Extrayez, s'il vous plaît, le passage du témoignage sur sœur Véronique allant de « Sa maladie progressant, à » jusqu'à « sent si petit. » inclus, sans rien y changer.

Bloc de texte:
========

Sr Véronique est atteinte d’une maladie dégénérative, de la famille des syndromes parkinsoniens atypiques.
Elle garde toute sa tête (intelligence, conscience, humour…), mais son corps diminue beaucoup : elle a perdu son autonomie (marche, toilette, habillage, écriture…) et a de grosses difficultés d’élocution.
La plupart des frères et sœurs ont pu m’apercevoir à Magdala : il m’a été donné la joie de connaître et d’accompagner sœur Véronique, le soir pendant une période de transition au début de cette année, puis cet été pendant l’assemblée de travail des frères et sœurs. Il s’agissait de lui apporter de l’aide et du soutien dans ses déplacements et les petits gestes du quotidien.La richesse de cette expérience m’habite encore.
Un des fruits était de contempler le temps, comme il prend de l’épaisseur lorsque je me mets au rythme de Véronique.
Parfois d’humeur joviale, certains jours marquée par la fatigue, elle me surprend toujours par son humilité et sa facilité à rire d’elle-même. Elle se livre sans crainte aux mains qui la soignent, dans un grand esprit d’abandon. Avec courage, elle prend conscience et accepte les changements qui s’opèrent en elle. Elle m’étonne à savoir, avec tout cela, décentrer son attention en pensant d’abord à l’autre.
Je ne résiste pas à raconter l’anecdote d’un chocolat de Pâques qu’elle voulait m’offrir et que je ne trouvais pas alors qu’elle était déjà dans son lit. Sourde à mes protestations, elle s’est relevée pour chercher la boîte et partait voir une sœur malgré l’heure avancée. Je me trouvais bien obligée de l’aider, alors qu’elle déployait tant d’efforts pour moi.
Sa maladie progressant, à mesure que sa fragilité physique grandit, s’éveillent autour d’elle d’autant plus de précautions et de soin, qu’elle fait elle-même preuve d’une grande douceur avec qui l’entoure. Tout en même temps, j’ai observé en moi que la délicatesse n’est pas aisée à mettre en œuvre, confrontée à ma propre pauvreté.
J’ai découvert, au cœur de la grande simplicité du quotidien, la profondeur d’une relation personnelle, qui n’a pas besoin de mots pour être nourrie. C’est d’être ensemble qui fait la relation : un échange de regards, un geste même infime, une attention, dans une réciprocité gratuite et très émouvante.
J’ai enfin reçu le cadeau d’entrevoir en sœur Véronique le mystère d’incarnation face auquel l’on se sent si petit.

========

[Données sources]
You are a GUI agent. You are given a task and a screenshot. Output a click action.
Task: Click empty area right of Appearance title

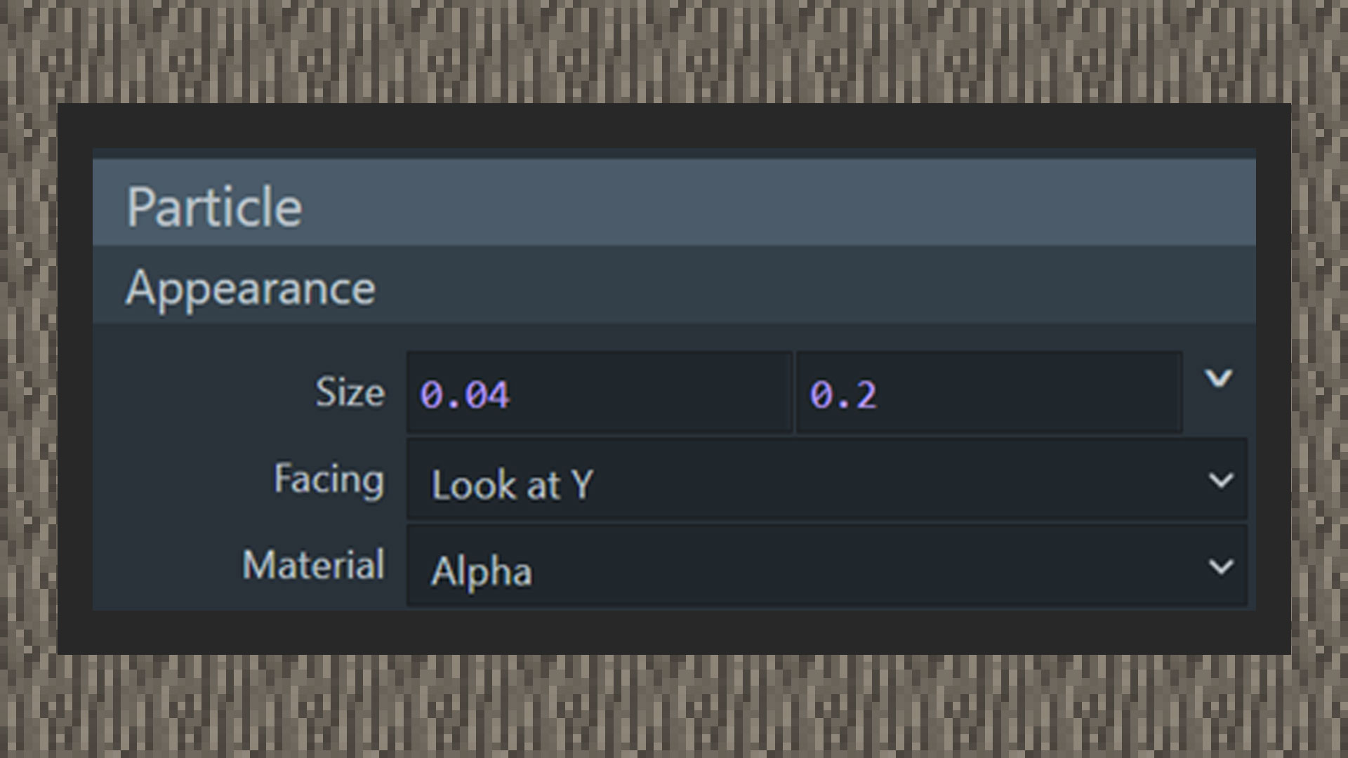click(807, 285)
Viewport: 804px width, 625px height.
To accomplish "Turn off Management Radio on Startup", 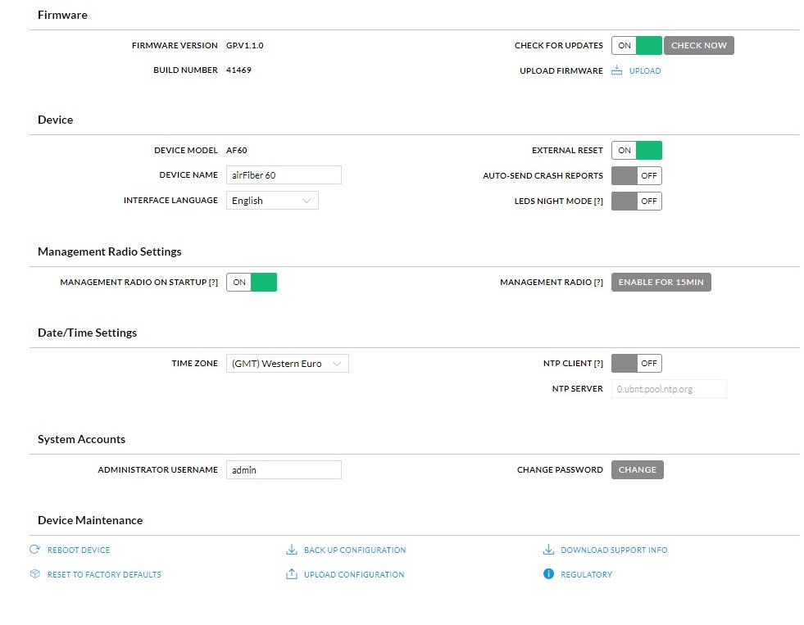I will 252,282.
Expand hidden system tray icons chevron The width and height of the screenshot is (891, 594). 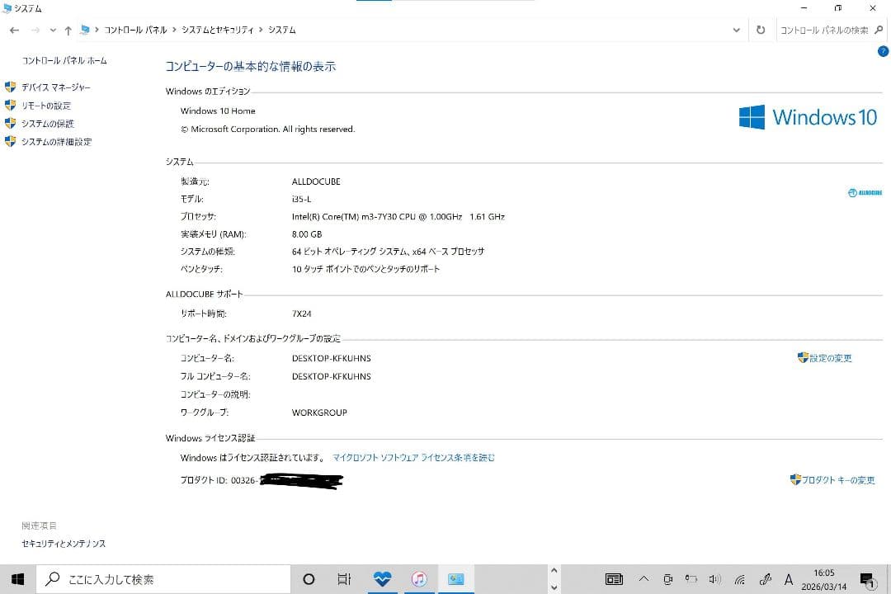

========

Réponse attendue:
Sa maladie progressant, à mesure que sa fragilité physique grandit, s’éveillent autour d’elle d’autant plus de précautions et de soin, qu’elle fait elle-même preuve d’une grande douceur avec qui l’entoure. Tout en même temps, j’ai observé en moi que la délicatesse n’est pas aisée à mettre en œuvre, confrontée à ma propre pauvreté.
J’ai découvert, au cœur de la grande simplicité du quotidien, la profondeur d’une relation personnelle, qui n’a pas besoin de mots pour être nourrie. C’est d’être ensemble qui fait la relation : un échange de regards, un geste même infime, une attention, dans une réciprocité gratuite et très émouvante.
J’ai enfin reçu le cadeau d’entrevoir en sœur Véronique le mystère d’incarnation face auquel l’on se sent si petit.